La Corte di Cassazione, chiamata a pronunciarsi sul ricorso proposto avverso un’ordinanza emessa dal Tribunale del Riesame di Firenze, con la sentenza in epigrafe si sofferma in particolare sull’applicabilità del sequestro conservativo ex 316 c.p.p. a beni sottoposti a vincolo di destinazione secondo le norme civilistiche.
Tra i motivi di ricorso per Cassazione la ricorrente – condannata in primo grado per reati di bancarotta fraudolenta e nei cui confronti la Corte d’Appello di Firenze aveva disposto il sequestro conservativo in favore della parte civile curatela del Fallimento di un immobile sottoposto a vincolo di destinazione – lamentava il mancato rispetto di tale vincolo, apposto sul bene precisamente per la realizzazione di interessi meritevoli di tutela riferibili ad una persona con disabilità. Rilevava, infatti, come l’immobile oggetto di sequestro, in quanto sottoposto a vincolo di destinazione a norma dell’art. 2645-ter c.c. con relativa trascrizione avvenuta anteriormente alla concessione della misura cautelare reale, non fosse suscettibile di pignoramento e conseguentemente non fosse sequestrabile.

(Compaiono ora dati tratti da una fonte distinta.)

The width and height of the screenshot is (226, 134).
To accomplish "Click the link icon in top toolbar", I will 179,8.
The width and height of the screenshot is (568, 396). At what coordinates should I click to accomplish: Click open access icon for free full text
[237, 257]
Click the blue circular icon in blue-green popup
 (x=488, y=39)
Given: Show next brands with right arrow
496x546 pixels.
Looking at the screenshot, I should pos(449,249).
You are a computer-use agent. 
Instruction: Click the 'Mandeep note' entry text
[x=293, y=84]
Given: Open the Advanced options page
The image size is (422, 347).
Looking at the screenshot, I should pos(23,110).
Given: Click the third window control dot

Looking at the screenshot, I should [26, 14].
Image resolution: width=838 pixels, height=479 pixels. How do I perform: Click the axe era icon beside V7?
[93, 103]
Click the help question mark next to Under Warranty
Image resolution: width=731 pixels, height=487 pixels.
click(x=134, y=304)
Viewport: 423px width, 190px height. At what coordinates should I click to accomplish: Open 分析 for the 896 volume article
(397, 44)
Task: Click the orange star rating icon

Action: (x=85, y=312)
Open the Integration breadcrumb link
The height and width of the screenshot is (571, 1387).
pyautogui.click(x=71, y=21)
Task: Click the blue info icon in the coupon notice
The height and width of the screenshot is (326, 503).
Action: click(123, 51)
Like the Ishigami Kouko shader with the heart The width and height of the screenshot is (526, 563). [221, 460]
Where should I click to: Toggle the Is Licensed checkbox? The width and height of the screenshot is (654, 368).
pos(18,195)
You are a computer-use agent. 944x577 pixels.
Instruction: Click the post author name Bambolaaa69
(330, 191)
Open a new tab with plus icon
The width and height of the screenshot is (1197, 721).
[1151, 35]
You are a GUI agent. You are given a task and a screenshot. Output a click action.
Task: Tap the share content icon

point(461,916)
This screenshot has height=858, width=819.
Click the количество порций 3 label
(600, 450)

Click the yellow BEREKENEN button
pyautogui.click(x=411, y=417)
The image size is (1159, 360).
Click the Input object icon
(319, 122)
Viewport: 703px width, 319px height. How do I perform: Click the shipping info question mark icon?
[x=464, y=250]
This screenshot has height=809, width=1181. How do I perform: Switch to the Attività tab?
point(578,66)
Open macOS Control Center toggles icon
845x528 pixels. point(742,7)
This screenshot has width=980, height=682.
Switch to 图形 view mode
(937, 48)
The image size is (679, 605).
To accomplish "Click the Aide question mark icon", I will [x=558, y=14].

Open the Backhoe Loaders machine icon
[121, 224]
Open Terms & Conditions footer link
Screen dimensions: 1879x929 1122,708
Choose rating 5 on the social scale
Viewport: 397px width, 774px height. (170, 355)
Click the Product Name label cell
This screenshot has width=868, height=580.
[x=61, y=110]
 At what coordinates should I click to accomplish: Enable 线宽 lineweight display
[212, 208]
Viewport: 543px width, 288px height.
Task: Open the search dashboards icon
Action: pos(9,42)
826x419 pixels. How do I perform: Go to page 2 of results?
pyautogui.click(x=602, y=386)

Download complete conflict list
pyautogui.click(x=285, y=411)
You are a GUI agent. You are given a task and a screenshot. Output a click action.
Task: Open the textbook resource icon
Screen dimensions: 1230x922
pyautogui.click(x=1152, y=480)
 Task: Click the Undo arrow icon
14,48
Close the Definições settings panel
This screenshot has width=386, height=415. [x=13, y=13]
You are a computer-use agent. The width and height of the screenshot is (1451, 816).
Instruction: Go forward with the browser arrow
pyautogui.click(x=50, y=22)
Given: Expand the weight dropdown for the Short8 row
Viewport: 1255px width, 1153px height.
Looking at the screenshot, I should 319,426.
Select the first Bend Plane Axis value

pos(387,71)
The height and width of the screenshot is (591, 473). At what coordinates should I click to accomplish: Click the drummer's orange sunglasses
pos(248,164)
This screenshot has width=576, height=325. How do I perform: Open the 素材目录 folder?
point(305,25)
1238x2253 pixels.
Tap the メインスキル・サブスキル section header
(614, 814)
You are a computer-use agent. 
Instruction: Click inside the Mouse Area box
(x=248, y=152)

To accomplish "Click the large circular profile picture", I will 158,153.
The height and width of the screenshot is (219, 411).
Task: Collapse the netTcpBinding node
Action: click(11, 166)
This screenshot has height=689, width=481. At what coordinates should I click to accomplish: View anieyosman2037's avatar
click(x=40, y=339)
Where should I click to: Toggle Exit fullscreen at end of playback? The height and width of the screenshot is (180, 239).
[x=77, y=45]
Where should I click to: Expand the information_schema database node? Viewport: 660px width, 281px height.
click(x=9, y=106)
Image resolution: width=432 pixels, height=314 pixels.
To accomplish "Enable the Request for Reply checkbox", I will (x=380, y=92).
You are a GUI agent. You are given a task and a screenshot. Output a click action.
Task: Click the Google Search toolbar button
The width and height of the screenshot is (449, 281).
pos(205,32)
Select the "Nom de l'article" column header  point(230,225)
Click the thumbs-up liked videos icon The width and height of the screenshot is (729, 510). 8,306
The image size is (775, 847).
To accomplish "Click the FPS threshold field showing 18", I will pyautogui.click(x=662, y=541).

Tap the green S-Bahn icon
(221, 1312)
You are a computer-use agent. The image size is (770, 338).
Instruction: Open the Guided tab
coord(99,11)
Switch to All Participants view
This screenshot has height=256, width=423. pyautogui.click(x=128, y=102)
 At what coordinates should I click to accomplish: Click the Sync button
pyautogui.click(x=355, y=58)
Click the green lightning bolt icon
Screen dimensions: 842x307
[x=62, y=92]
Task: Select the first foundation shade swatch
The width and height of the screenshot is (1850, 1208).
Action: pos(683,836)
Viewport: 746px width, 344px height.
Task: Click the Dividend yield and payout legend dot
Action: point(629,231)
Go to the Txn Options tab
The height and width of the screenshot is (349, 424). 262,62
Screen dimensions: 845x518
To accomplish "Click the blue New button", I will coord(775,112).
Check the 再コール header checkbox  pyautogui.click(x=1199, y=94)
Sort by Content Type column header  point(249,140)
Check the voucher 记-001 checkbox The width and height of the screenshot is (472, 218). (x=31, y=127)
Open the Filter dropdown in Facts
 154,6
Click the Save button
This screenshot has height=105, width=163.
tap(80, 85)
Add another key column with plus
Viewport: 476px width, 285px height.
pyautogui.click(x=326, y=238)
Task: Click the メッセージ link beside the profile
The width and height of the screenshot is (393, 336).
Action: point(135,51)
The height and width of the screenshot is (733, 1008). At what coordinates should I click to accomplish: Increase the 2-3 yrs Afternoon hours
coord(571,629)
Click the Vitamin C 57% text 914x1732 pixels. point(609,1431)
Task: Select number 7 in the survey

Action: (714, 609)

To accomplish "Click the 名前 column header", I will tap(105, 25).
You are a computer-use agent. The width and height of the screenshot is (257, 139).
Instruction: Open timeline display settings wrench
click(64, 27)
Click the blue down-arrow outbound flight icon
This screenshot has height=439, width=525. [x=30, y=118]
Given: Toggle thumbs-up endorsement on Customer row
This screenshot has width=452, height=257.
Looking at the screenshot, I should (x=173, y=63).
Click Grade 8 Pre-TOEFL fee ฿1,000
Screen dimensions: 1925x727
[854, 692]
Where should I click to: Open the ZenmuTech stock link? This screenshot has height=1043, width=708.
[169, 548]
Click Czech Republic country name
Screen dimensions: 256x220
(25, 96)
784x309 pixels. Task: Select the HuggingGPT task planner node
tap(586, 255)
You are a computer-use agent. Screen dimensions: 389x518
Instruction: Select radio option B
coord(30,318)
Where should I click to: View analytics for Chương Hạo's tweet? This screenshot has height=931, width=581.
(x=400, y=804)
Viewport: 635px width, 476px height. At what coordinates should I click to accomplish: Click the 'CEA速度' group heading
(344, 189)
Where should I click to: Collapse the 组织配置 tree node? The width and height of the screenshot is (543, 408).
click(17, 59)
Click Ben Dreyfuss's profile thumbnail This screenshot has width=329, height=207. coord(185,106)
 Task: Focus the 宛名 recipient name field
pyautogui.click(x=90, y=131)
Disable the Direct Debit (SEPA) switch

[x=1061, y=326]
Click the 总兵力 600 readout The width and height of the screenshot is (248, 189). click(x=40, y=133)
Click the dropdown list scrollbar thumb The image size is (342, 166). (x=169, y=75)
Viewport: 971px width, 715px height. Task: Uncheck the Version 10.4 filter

I Giudici di legittimità reputano tale tesi erronea, anche alla luce di precedenti arresti giurisprudenziali sul punto. Si tratta della sentenza Culasso (n. 38670/2016), intervenuta per un caso relativo a beni conferiti in un fondo patrimoniale e in occasione della quale le Sezioni Unite della Corte hanno richiamato le ipotesi di inefficacia automatica degli atti a titolo gratuito compiuti dall’imputato-debitore dopo il reato previste dall’art. 192 c.p.; queste ipotesi di c.d. revocatoria penale sono state definite come “configurate per operare come altrettante cause di inefficacia relativa dell’atto dispositivo del bene, atto di per sé valido e tuttavia non opponibile dal colpevole; cause di inefficacia, che ben possono spiegare i loro immediati effetti anche relativamente alla cautela penale, nella sede della emissione e della impugnazione del sequestro conservativo, prima che si converta in pignoramento”. Ancor prima della pronuncia Culasso, con la sentenza Liuzzi (n. 2386/2009), la Sezione II della Suprema Corte, evidenziando come il richiamo dell’art. 192 c.p. all’art. 189 c.p. sia oggi da riferire ai crediti indicati nell’art. 316 c.p.p., ha puntualizzato che, da un lato, in forza dell’art. 192 c.p. tutti gli atti a titolo gratuito posti in essere dall’imputato a partire dal tempus commissi delicti non sono opponibili al creditore danneggiato dal reato e, dall’altro, che la finalità del sequestro conservativo consiste nell’immobilizzare il patrimonio del soggetto obbligato ad attuare la piena e concreta tutela del danneggiato dal reato per il soddisfacimento del suo credito risarcitorio in attesa dell’esito dell’azione revocatoria. Dello stesso avviso – sottolineano gli Ermellini – è la giurisprudenza delle Sezioni Civili della Corte che, chiamate a pronunciarsi sull’art. 192 c.p. (Sez. III, sentenza n. 23158/2014), hanno individuato il fondamento della norma nell’esigenza di attribuire specifica tutela ai crediti derivanti da reato e riconosciuto la sua proiezione anche sul piano della tutela cautelare.
Alla luce dei convergenti orientamenti della giurisprudenza di legittimità sia penale che civile, i Giudici della V° Sezione hanno dunque concluso affermando che non sono opponibili al creditore danneggiato dal reato gli atti a titolo gratuito posti in essere dall’imputato successivamente al tempus commmissi delicti.